Here's the prototypal inheritance pattern suggested by Douglas Crockford.

The implementation looks similar to a classical pattern but the idea is very different.

The idea is that there’s no constructors involved that lead you to think in terms of classes.
You have an object and you want to create another object that gets functionality from the existing object.

And, unlike when we simply copied properties over from the parent, here we involve the prototype and keep the prototype chain.

function object(o) {
  function F(){}
  F.prototype = o;
  return new F();
}

We take an existing object o, create a blank constructor function and set the parent object o to be the prototype.

Then return an object created with the temporary constructor. This child object has all properties of the parent as part of the prototype.

And here’s an example usage:

>>> var parent = {a: 1};
>>> var child = object(parent);
>>> child.a;
1
>>> child.hasOwnProperty(a);
false

The child object has everything the parent has - not as its own properties but as properties of its prototype.

ECMAScript 5

In the proposed version 5 of the ECMAScript standard, there will be a method that will work similarly and also accept another object, so basically you'll be able to inherit and add more functionality at the same time.

var child = Object.create(parent, {more:1})

Prototype

Monday, September 14th, 2009

The prototype is an object that every function gets automatically, as soon as you create it.

You can add properties and methods to the prototype property of your constructor function.

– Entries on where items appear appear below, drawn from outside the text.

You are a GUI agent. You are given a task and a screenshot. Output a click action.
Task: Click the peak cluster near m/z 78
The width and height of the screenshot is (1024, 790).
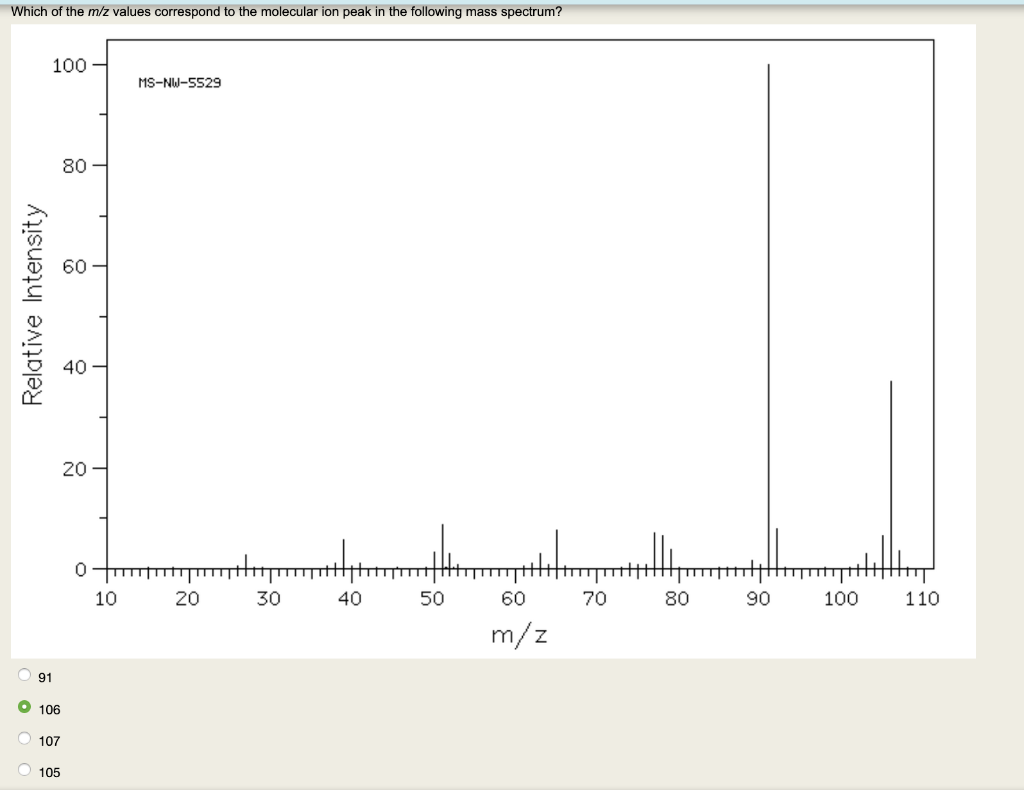click(660, 548)
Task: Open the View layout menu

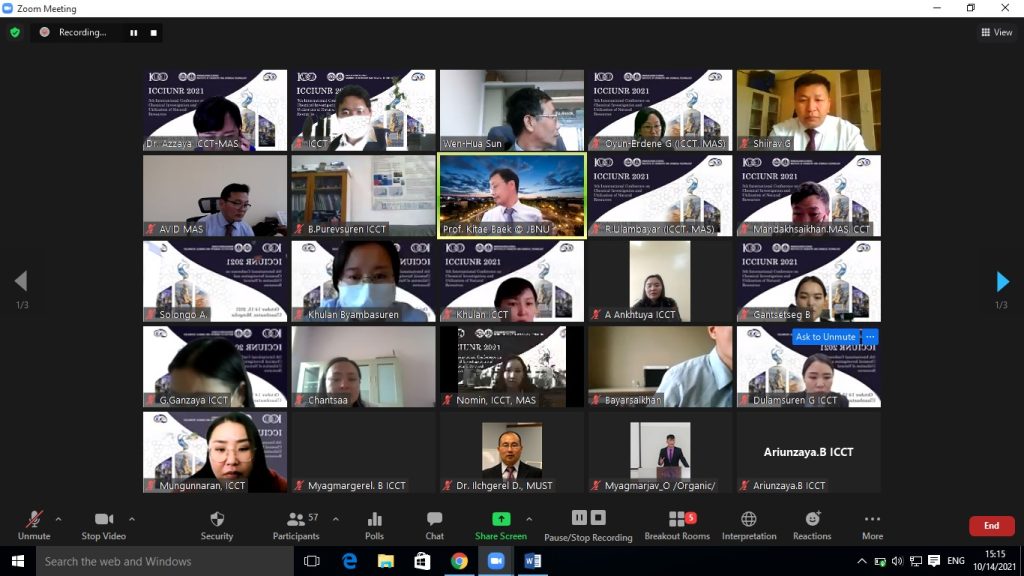Action: click(996, 32)
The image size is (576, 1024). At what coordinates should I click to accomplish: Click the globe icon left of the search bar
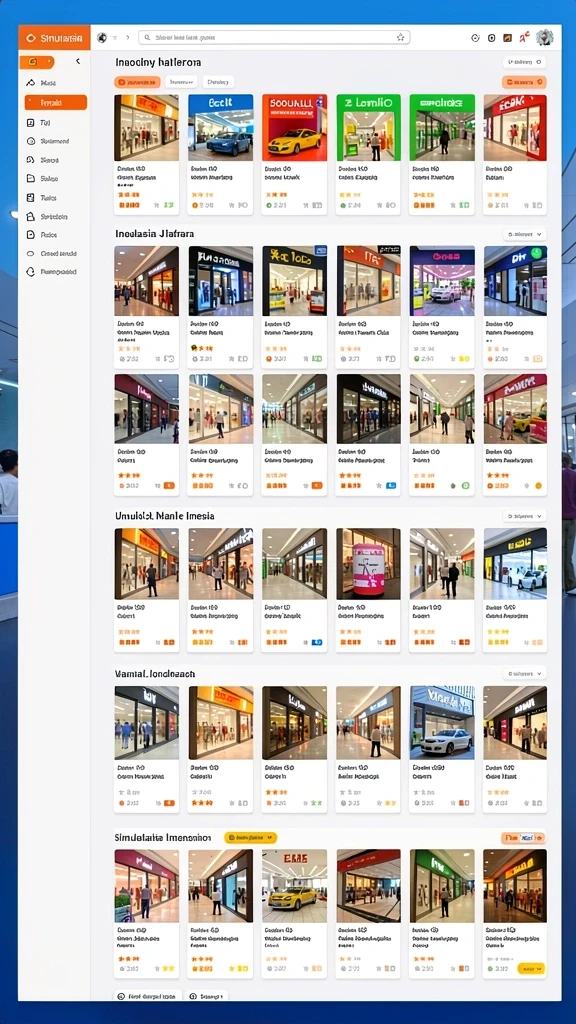click(102, 38)
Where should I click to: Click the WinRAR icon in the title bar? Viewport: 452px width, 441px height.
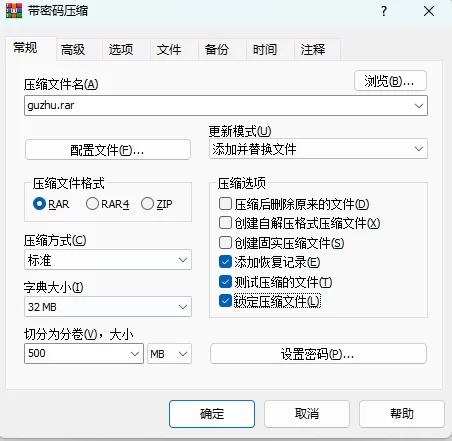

Then all objects created with this constructor will have access to everything you add to the prototype.

var Person = function(name) {
  this.name = name;
};
Person.prototype.say = function() {
  return this.name;
};

if you add properties to the prototype of a "normal" function, meaning function that you don't invoke as a constructor, these will not be used.

Using the prototype

var adam = new Person('Adam');
alert(adam.name); // "Adam"
alert(adam.say()); // "Adam"

As you can see the object has access to the prototype’s members.

The prototype properties are shared among all objects.

Rule of thumb

And a general rule of thumb – the properties and methods that are meant to be reused and shared and inherited, should be added to the prototype.